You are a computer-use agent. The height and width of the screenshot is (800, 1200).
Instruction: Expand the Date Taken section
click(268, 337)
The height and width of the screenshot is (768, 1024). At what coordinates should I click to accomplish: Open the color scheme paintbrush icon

==

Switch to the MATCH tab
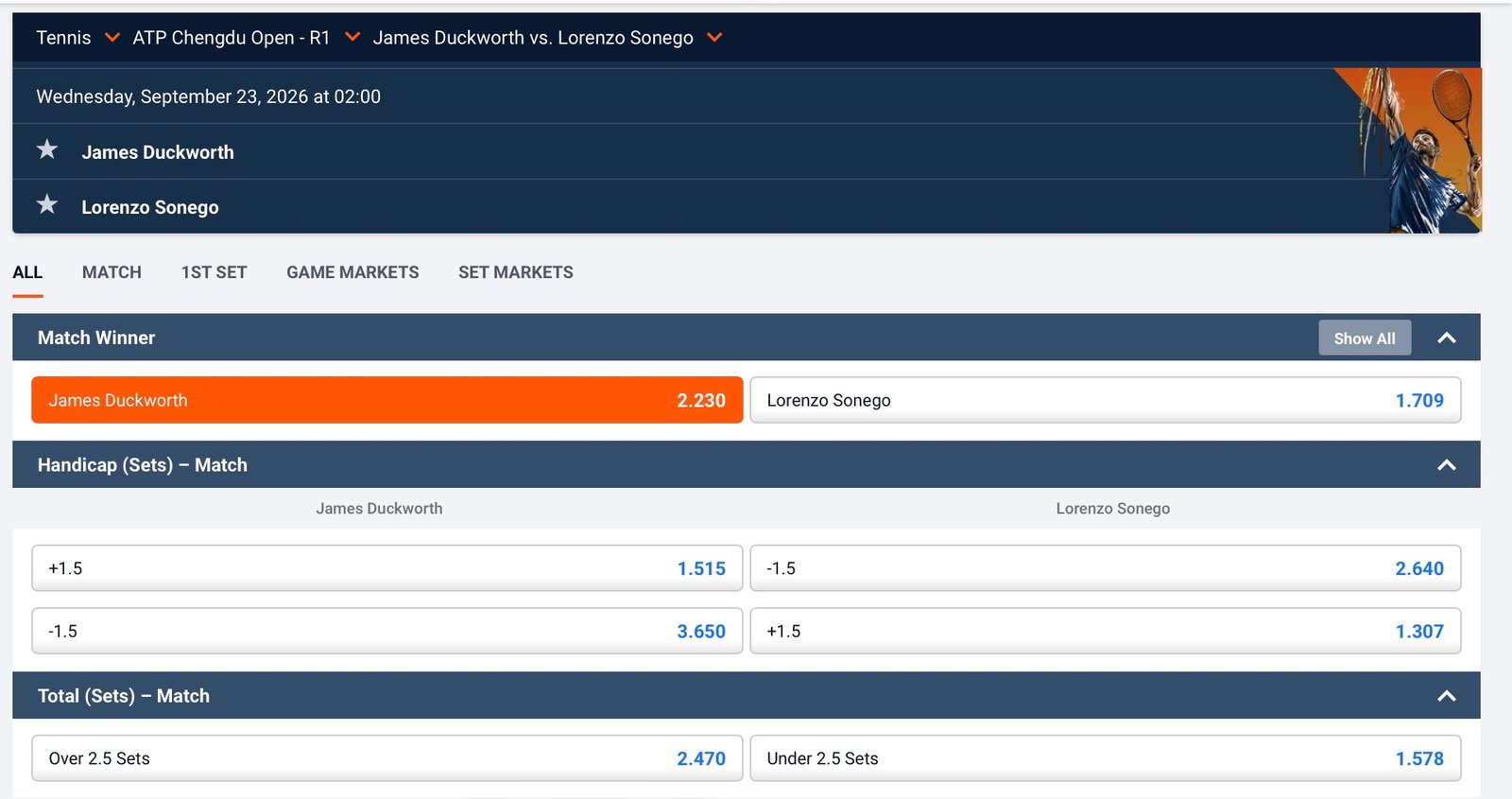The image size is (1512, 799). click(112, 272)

--

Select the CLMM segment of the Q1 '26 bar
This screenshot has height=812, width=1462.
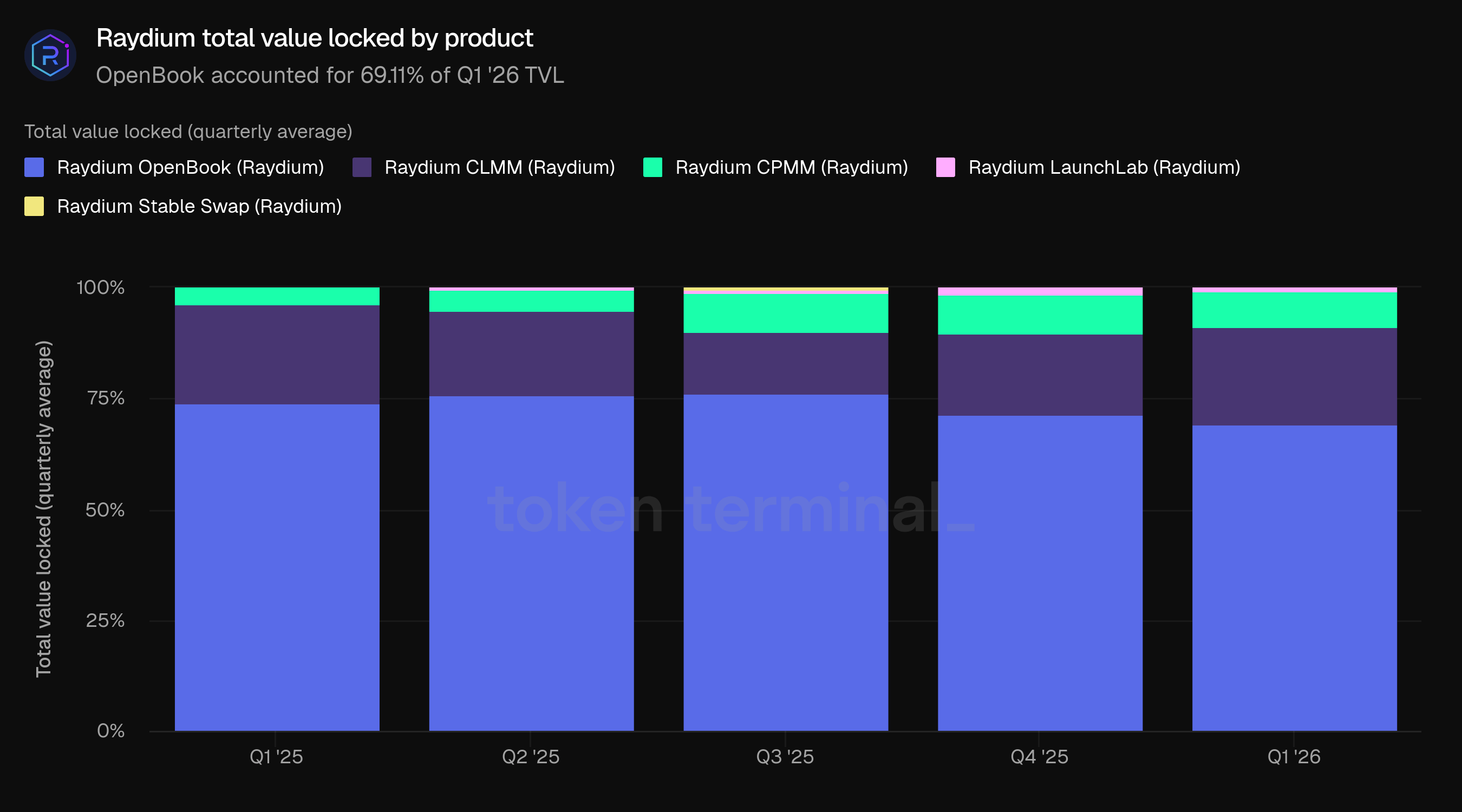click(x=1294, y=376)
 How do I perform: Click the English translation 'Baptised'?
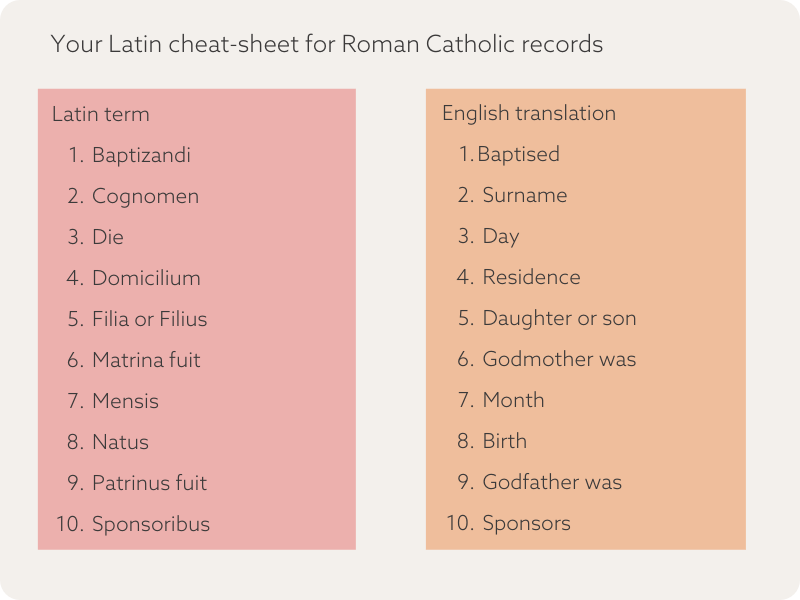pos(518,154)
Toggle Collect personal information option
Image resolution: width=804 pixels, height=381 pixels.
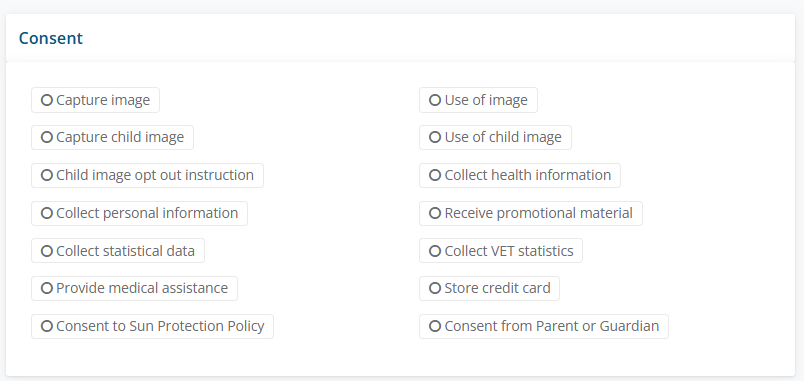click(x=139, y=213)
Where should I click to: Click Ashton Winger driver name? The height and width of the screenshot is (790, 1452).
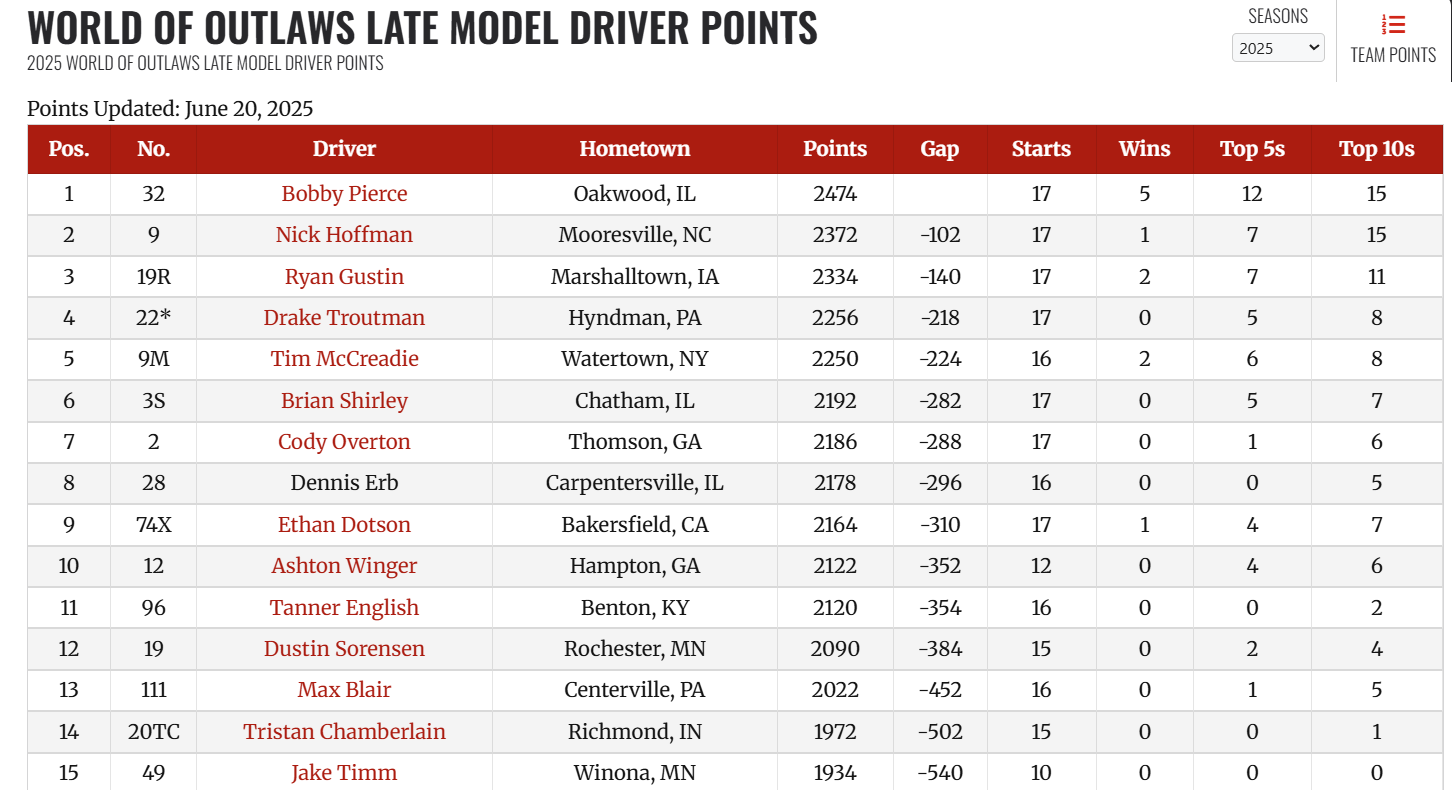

• _DIRECTIONS FOR THIS TASK_: Everything above from the line containing "You are a computer-use" down to the line containing "The height and width of the screenshot is (768, 1024)." is to be transcribed exactly, with both of those lines included and nothing else added.

• _EXERCISE ANSWER_:
You are a computer-use agent. The height and width of the screenshot is (800, 1200).
Instruction: Expand the Date Taken section
click(268, 337)
The height and width of the screenshot is (768, 1024). At what coordinates should I click to accomplish: Open the color scheme paintbrush icon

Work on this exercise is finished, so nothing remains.